● **Problem description**
Quote the data below in full, please, without altering anything.

Collected data
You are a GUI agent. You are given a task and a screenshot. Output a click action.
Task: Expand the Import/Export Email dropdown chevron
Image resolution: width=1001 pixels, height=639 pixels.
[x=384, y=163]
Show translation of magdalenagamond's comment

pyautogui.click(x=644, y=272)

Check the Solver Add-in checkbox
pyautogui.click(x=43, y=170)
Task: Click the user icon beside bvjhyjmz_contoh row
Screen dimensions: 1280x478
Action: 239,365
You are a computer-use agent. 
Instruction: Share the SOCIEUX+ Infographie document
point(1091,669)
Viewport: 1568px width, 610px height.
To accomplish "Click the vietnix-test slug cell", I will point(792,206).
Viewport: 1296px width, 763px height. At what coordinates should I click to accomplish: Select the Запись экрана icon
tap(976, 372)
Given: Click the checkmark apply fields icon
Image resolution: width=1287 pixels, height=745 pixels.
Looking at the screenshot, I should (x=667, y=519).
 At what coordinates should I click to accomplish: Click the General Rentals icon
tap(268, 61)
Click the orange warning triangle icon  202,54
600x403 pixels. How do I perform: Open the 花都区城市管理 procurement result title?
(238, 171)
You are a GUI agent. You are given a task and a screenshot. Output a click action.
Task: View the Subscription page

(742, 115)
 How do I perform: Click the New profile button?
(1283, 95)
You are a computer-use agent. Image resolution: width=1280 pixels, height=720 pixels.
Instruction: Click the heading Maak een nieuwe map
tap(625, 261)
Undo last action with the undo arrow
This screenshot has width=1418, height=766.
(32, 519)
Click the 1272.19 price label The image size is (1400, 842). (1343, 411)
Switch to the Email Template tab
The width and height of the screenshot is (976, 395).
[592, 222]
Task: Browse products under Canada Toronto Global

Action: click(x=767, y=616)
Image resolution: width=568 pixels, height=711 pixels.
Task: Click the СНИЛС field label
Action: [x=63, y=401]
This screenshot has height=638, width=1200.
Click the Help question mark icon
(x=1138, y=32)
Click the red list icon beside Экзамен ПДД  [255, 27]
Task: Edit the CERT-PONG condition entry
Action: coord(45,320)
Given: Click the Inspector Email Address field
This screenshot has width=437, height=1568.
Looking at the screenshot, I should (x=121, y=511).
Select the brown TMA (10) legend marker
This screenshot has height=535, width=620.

● **Answer for the task**
You are a GUI agent. You are given a task and a screenshot. Output a click action.
Task: Expand the Import/Export Email dropdown chevron
Image resolution: width=1001 pixels, height=639 pixels.
[x=384, y=163]
Show translation of magdalenagamond's comment

pyautogui.click(x=644, y=272)

Check the Solver Add-in checkbox
pyautogui.click(x=43, y=170)
Task: Click the user icon beside bvjhyjmz_contoh row
Screen dimensions: 1280x478
Action: 239,365
You are a computer-use agent. 
Instruction: Share the SOCIEUX+ Infographie document
point(1091,669)
Viewport: 1568px width, 610px height.
To accomplish "Click the vietnix-test slug cell", I will point(792,206).
Viewport: 1296px width, 763px height. At what coordinates should I click to accomplish: Select the Запись экрана icon
tap(976, 372)
Given: Click the checkmark apply fields icon
Image resolution: width=1287 pixels, height=745 pixels.
Looking at the screenshot, I should (x=667, y=519).
 At what coordinates should I click to accomplish: Click the General Rentals icon
tap(268, 61)
Click the orange warning triangle icon  202,54
600x403 pixels. How do I perform: Open the 花都区城市管理 procurement result title?
(238, 171)
You are a GUI agent. You are given a task and a screenshot. Output a click action.
Task: View the Subscription page

(742, 115)
 How do I perform: Click the New profile button?
(1283, 95)
You are a computer-use agent. Image resolution: width=1280 pixels, height=720 pixels.
Instruction: Click the heading Maak een nieuwe map
tap(625, 261)
Undo last action with the undo arrow
This screenshot has width=1418, height=766.
(32, 519)
Click the 1272.19 price label The image size is (1400, 842). (1343, 411)
Switch to the Email Template tab
The width and height of the screenshot is (976, 395).
[592, 222]
Task: Browse products under Canada Toronto Global

Action: click(x=767, y=616)
Image resolution: width=568 pixels, height=711 pixels.
Task: Click the СНИЛС field label
Action: [x=63, y=401]
This screenshot has height=638, width=1200.
Click the Help question mark icon
(x=1138, y=32)
Click the red list icon beside Экзамен ПДД  [255, 27]
Task: Edit the CERT-PONG condition entry
Action: coord(45,320)
Given: Click the Inspector Email Address field
This screenshot has width=437, height=1568.
Looking at the screenshot, I should (x=121, y=511).
Select the brown TMA (10) legend marker
This screenshot has height=535, width=620.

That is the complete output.